## Entries supplied
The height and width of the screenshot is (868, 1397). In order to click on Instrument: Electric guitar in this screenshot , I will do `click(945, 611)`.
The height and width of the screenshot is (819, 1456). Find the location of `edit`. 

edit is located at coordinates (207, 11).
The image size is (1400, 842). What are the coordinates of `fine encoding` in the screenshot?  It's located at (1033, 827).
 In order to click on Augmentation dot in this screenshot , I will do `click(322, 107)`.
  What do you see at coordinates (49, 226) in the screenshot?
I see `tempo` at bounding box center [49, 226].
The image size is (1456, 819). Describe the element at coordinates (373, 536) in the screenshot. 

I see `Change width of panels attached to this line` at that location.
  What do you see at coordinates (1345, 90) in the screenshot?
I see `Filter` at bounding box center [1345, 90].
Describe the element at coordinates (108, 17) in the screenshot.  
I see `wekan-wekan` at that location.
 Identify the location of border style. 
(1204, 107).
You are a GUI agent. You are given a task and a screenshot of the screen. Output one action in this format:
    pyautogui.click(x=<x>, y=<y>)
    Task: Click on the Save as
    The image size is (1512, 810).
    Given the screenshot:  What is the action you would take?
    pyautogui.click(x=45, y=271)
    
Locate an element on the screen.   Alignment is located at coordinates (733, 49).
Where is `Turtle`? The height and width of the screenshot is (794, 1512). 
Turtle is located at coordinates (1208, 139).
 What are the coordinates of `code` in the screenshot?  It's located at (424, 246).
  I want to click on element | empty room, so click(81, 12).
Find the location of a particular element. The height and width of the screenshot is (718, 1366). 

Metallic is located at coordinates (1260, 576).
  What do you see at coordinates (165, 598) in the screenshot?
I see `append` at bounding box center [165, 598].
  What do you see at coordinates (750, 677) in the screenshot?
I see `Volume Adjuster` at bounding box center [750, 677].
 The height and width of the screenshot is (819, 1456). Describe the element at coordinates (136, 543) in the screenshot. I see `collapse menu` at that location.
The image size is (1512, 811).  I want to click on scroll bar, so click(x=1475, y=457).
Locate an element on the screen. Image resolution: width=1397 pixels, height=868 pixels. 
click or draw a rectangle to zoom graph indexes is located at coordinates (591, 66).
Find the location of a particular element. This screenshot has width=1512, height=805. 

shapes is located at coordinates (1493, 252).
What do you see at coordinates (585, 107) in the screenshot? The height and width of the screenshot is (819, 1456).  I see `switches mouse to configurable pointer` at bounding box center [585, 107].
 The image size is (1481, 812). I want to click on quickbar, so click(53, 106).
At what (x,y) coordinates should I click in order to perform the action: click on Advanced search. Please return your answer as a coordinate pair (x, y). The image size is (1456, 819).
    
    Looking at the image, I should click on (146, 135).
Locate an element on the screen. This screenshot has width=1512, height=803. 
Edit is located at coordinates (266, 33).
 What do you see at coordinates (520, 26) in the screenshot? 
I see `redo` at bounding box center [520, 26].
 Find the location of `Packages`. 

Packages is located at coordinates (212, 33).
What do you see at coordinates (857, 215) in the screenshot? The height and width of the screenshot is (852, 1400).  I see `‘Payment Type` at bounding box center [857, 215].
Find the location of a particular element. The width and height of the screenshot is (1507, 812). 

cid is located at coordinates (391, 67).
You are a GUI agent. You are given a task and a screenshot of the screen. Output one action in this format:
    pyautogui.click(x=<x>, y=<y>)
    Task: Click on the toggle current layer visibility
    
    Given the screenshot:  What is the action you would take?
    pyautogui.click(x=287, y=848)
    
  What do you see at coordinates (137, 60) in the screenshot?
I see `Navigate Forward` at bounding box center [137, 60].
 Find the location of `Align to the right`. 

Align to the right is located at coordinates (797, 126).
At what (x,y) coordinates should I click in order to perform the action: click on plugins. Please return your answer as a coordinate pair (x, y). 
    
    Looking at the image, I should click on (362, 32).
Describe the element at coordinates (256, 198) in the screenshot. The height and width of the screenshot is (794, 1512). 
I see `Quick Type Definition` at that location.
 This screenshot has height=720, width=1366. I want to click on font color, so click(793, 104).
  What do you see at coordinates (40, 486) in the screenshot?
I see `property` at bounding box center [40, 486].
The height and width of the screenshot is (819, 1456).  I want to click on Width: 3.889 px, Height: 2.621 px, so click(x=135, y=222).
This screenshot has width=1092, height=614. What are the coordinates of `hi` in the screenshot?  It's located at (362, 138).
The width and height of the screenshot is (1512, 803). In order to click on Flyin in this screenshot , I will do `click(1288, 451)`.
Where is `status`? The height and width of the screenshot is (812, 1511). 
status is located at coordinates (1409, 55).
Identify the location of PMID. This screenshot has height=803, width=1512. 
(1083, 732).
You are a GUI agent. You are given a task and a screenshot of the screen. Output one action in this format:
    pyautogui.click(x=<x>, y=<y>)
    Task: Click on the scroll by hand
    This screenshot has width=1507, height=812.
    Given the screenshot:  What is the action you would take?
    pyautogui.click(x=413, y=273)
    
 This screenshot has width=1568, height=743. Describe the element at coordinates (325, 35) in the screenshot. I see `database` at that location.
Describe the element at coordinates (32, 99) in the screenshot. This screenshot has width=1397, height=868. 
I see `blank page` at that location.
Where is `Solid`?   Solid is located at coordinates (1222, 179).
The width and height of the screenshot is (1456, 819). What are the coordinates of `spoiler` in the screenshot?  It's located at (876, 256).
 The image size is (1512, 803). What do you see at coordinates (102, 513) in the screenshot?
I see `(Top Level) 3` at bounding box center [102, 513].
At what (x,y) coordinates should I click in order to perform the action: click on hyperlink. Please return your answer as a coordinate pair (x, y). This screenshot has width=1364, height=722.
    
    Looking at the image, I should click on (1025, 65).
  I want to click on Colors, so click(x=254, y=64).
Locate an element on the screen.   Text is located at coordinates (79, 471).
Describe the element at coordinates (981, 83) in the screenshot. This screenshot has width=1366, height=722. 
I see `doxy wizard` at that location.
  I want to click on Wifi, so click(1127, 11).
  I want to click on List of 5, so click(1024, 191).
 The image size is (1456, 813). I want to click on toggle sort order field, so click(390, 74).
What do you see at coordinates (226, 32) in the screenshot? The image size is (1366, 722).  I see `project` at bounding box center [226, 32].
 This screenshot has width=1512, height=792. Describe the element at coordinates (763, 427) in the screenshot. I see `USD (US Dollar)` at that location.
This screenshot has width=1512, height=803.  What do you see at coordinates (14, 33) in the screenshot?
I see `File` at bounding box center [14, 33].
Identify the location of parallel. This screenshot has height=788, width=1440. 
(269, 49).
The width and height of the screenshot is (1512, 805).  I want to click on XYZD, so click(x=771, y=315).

## Aim of the exercise
Format the lines above as a JSON list of strings, one string per line, leaving out blank lines.

## Exercise response
[
  "The height and width of the screenshot is (868, 1397). In order to click on Instrument: Electric guitar in this screenshot , I will do `click(945, 611)`.",
  "The height and width of the screenshot is (819, 1456). Find the location of `edit`. ",
  "edit is located at coordinates (207, 11).",
  "The image size is (1400, 842). What are the coordinates of `fine encoding` in the screenshot?  It's located at (1033, 827).",
  " In order to click on Augmentation dot in this screenshot , I will do `click(322, 107)`.",
  "  What do you see at coordinates (49, 226) in the screenshot?",
  "I see `tempo` at bounding box center [49, 226].",
  "The image size is (1456, 819). Describe the element at coordinates (373, 536) in the screenshot. ",
  "I see `Change width of panels attached to this line` at that location.",
  "  What do you see at coordinates (1345, 90) in the screenshot?",
  "I see `Filter` at bounding box center [1345, 90].",
  "Describe the element at coordinates (108, 17) in the screenshot.  ",
  "I see `wekan-wekan` at that location.",
  " Identify the location of border style. ",
  "(1204, 107).",
  "You are a GUI agent. You are given a task and a screenshot of the screen. Output one action in this format:",
  "    pyautogui.click(x=<x>, y=<y>)",
  "    Task: Click on the Save as",
  "    The image size is (1512, 810).",
  "    Given the screenshot:  What is the action you would take?",
  "    pyautogui.click(x=45, y=271)",
  "Locate an element on the screen.   Alignment is located at coordinates (733, 49).",
  "Where is `Turtle`? The height and width of the screenshot is (794, 1512). ",
  "Turtle is located at coordinates (1208, 139).",
  " What are the coordinates of `code` in the screenshot?  It's located at (424, 246).",
  "  I want to click on element | empty room, so click(81, 12).",
  "Find the location of a particular element. The height and width of the screenshot is (718, 1366). ",
  "Metallic is located at coordinates (1260, 576).",
  "  What do you see at coordinates (165, 598) in the screenshot?",
  "I see `append` at bounding box center [165, 598].",
  "  What do you see at coordinates (750, 677) in the screenshot?",
  "I see `Volume Adjuster` at bounding box center [750, 677].",
  " The height and width of the screenshot is (819, 1456). Describe the element at coordinates (136, 543) in the screenshot. I see `collapse menu` at that location.",
  "The image size is (1512, 811).  I want to click on scroll bar, so click(x=1475, y=457).",
  "Locate an element on the screen. Image resolution: width=1397 pixels, height=868 pixels. ",
  "click or draw a rectangle to zoom graph indexes is located at coordinates (591, 66).",
  "Find the location of a particular element. This screenshot has width=1512, height=805. ",
  "shapes is located at coordinates (1493, 252).",
  "What do you see at coordinates (585, 107) in the screenshot? The height and width of the screenshot is (819, 1456).  I see `switches mouse to configurable pointer` at bounding box center [585, 107].",
  " The image size is (1481, 812). I want to click on quickbar, so click(53, 106).",
  "At what (x,y) coordinates should I click in order to perform the action: click on Advanced search. Please return your answer as a coordinate pair (x, y). The image size is (1456, 819).",
  "    Looking at the image, I should click on (146, 135).",
  "Locate an element on the screen. This screenshot has width=1512, height=803. ",
  "Edit is located at coordinates (266, 33).",
  " What do you see at coordinates (520, 26) in the screenshot? ",
  "I see `redo` at bounding box center [520, 26].",
  " Find the location of `Packages`. ",
  "Packages is located at coordinates (212, 33).",
  "What do you see at coordinates (857, 215) in the screenshot? The height and width of the screenshot is (852, 1400).  I see `‘Payment Type` at bounding box center [857, 215].",
  "Find the location of a particular element. The width and height of the screenshot is (1507, 812). ",
  "cid is located at coordinates (391, 67).",
  "You are a GUI agent. You are given a task and a screenshot of the screen. Output one action in this format:",
  "    pyautogui.click(x=<x>, y=<y>)",
  "    Task: Click on the toggle current layer visibility",
  "    Given the screenshot:  What is the action you would take?",
  "    pyautogui.click(x=287, y=848)",
  "  What do you see at coordinates (137, 60) in the screenshot?",
  "I see `Navigate Forward` at bounding box center [137, 60].",
  " Find the location of `Align to the right`. ",
  "Align to the right is located at coordinates (797, 126).",
  "At what (x,y) coordinates should I click in order to perform the action: click on plugins. Please return your answer as a coordinate pair (x, y). ",
  "    Looking at the image, I should click on (362, 32).",
  "Describe the element at coordinates (256, 198) in the screenshot. The height and width of the screenshot is (794, 1512). ",
  "I see `Quick Type Definition` at that location.",
  " This screenshot has height=720, width=1366. I want to click on font color, so click(793, 104).",
  "  What do you see at coordinates (40, 486) in the screenshot?",
  "I see `property` at bounding box center [40, 486].",
  "The height and width of the screenshot is (819, 1456).  I want to click on Width: 3.889 px, Height: 2.621 px, so click(x=135, y=222).",
  "This screenshot has width=1092, height=614. What are the coordinates of `hi` in the screenshot?  It's located at (362, 138).",
  "The width and height of the screenshot is (1512, 803). In order to click on Flyin in this screenshot , I will do `click(1288, 451)`.",
  "Where is `status`? The height and width of the screenshot is (812, 1511). ",
  "status is located at coordinates (1409, 55).",
  "Identify the location of PMID. This screenshot has height=803, width=1512. ",
  "(1083, 732).",
  "You are a GUI agent. You are given a task and a screenshot of the screen. Output one action in this format:",
  "    pyautogui.click(x=<x>, y=<y>)",
  "    Task: Click on the scroll by hand",
  "    This screenshot has width=1507, height=812.",
  "    Given the screenshot:  What is the action you would take?",
  "    pyautogui.click(x=413, y=273)",
  " This screenshot has width=1568, height=743. Describe the element at coordinates (325, 35) in the screenshot. I see `database` at that location.",
  "Describe the element at coordinates (32, 99) in the screenshot. This screenshot has width=1397, height=868. ",
  "I see `blank page` at that location.",
  "Where is `Solid`?   Solid is located at coordinates (1222, 179).",
  "The width and height of the screenshot is (1456, 819). What are the coordinates of `spoiler` in the screenshot?  It's located at (876, 256).",
  " The image size is (1512, 803). What do you see at coordinates (102, 513) in the screenshot?",
  "I see `(Top Level) 3` at bounding box center [102, 513].",
  "At what (x,y) coordinates should I click in order to perform the action: click on hyperlink. Please return your answer as a coordinate pair (x, y). This screenshot has width=1364, height=722.",
  "    Looking at the image, I should click on (1025, 65).",
  "  I want to click on Colors, so click(x=254, y=64).",
  "Locate an element on the screen.   Text is located at coordinates (79, 471).",
  "Describe the element at coordinates (981, 83) in the screenshot. This screenshot has width=1366, height=722. ",
  "I see `doxy wizard` at that location.",
  "  I want to click on Wifi, so click(1127, 11).",
  "  I want to click on List of 5, so click(1024, 191).",
  " The image size is (1456, 813). I want to click on toggle sort order field, so click(390, 74).",
  "What do you see at coordinates (226, 32) in the screenshot? The image size is (1366, 722).  I see `project` at bounding box center [226, 32].",
  " This screenshot has width=1512, height=792. Describe the element at coordinates (763, 427) in the screenshot. I see `USD (US Dollar)` at that location.",
  "This screenshot has width=1512, height=803.  What do you see at coordinates (14, 33) in the screenshot?",
  "I see `File` at bounding box center [14, 33].",
  "Identify the location of parallel. This screenshot has height=788, width=1440. ",
  "(269, 49).",
  "The width and height of the screenshot is (1512, 805).  I want to click on XYZD, so click(x=771, y=315)."
]